Work request
Pictures within the data are to be left out; everything else must be reproduced exactly.

Records provided
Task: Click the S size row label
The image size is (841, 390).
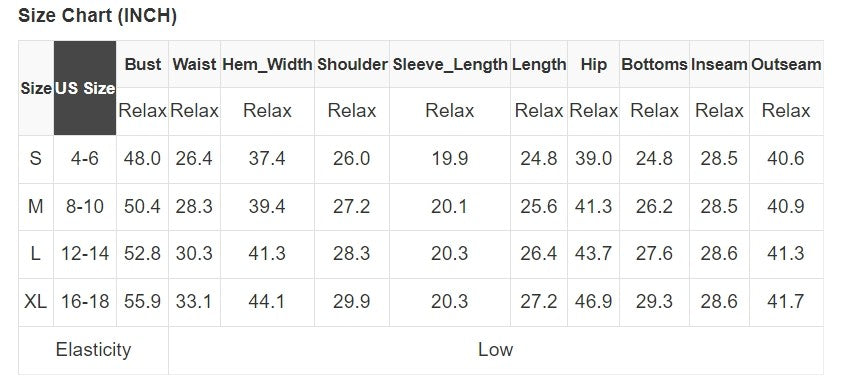Action: coord(36,159)
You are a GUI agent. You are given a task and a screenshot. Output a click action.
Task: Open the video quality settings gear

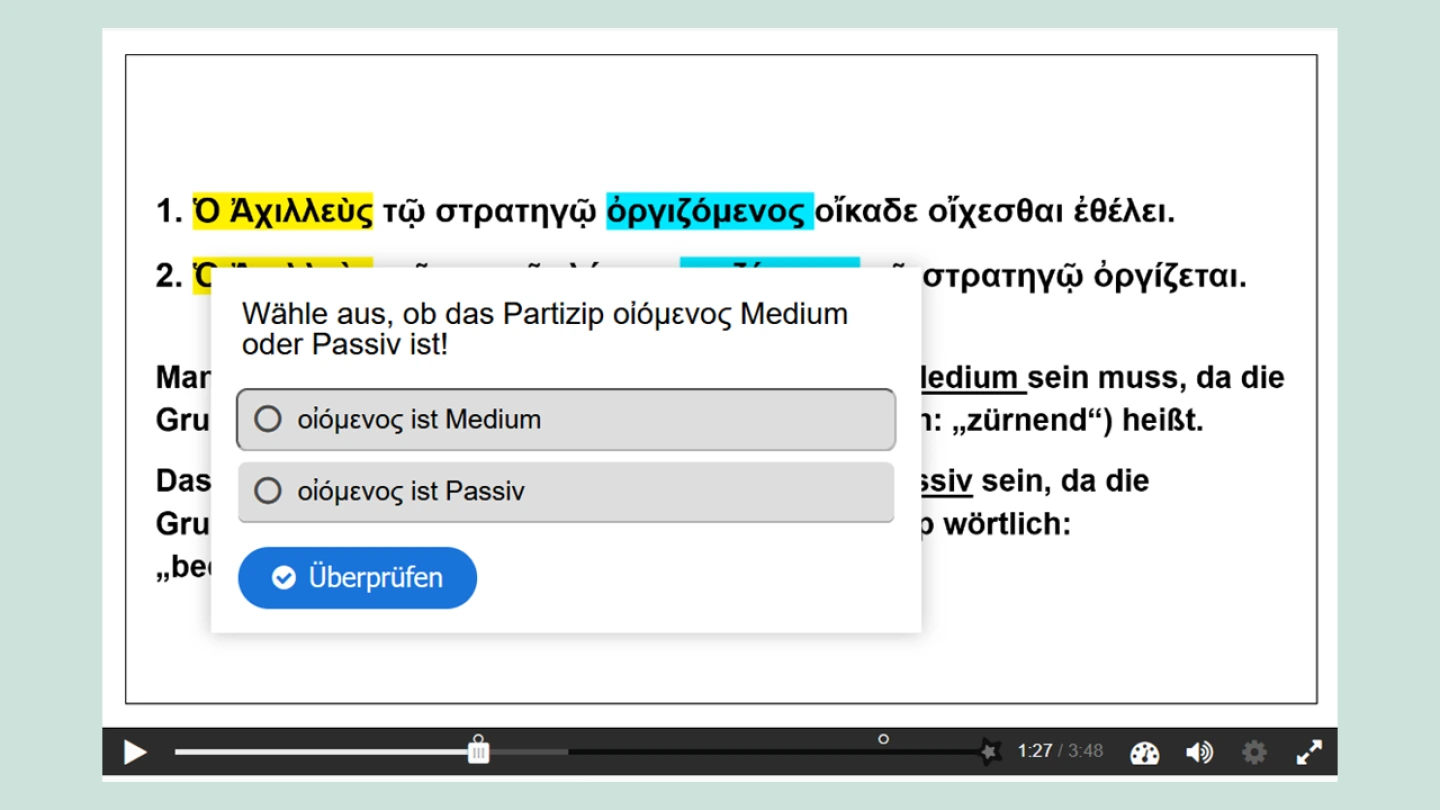click(x=1254, y=752)
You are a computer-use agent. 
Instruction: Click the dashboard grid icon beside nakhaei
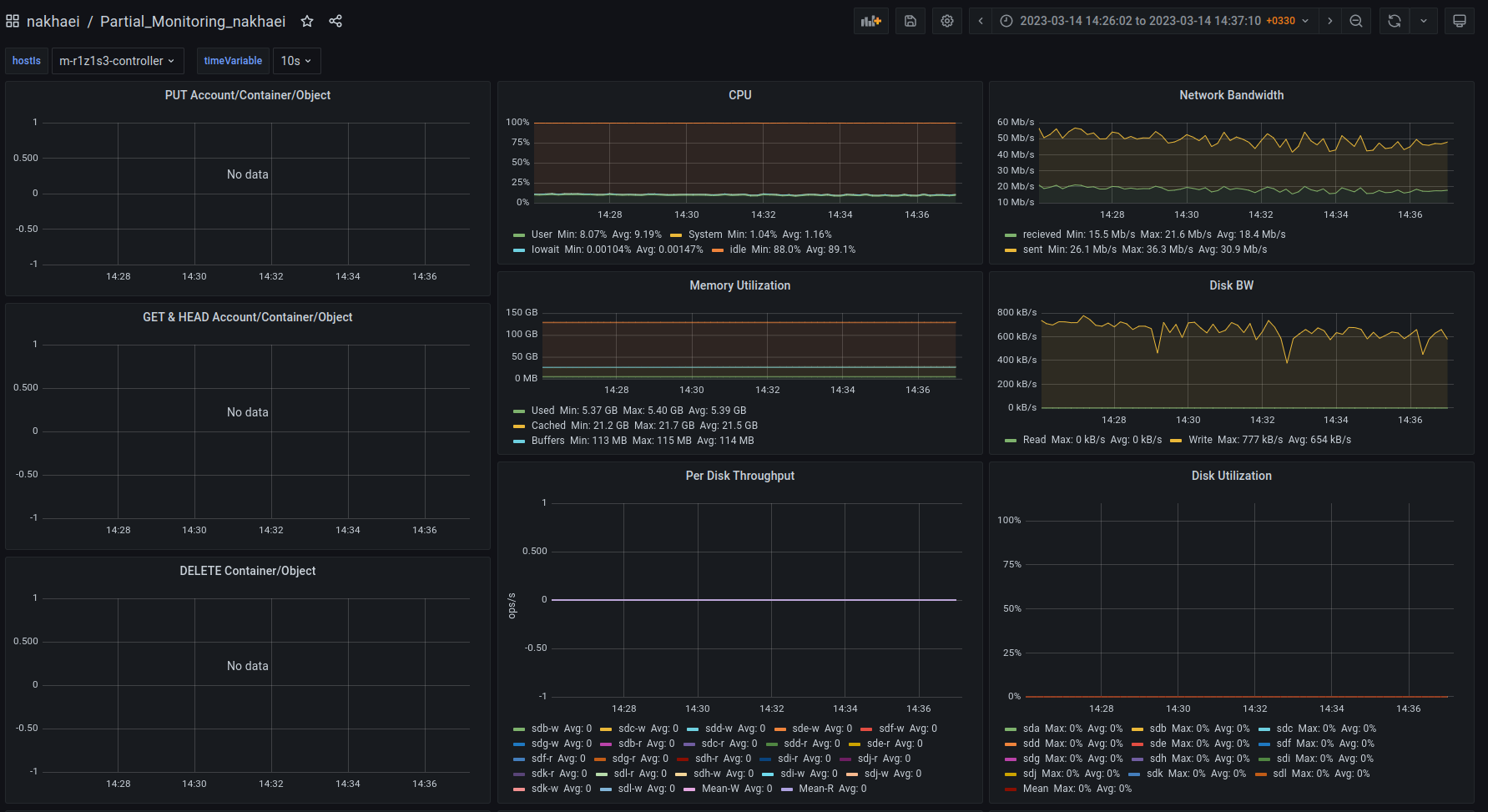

Solution
Task: Click the S size row label
The image size is (841, 390).
Action: coord(36,159)
You are a GUI agent. You are given a task and a screenshot. Output a click action.
Task: Open the video quality settings gear

click(x=1254, y=752)
You are a computer-use agent. 
Instruction: Click the dashboard grid icon beside nakhaei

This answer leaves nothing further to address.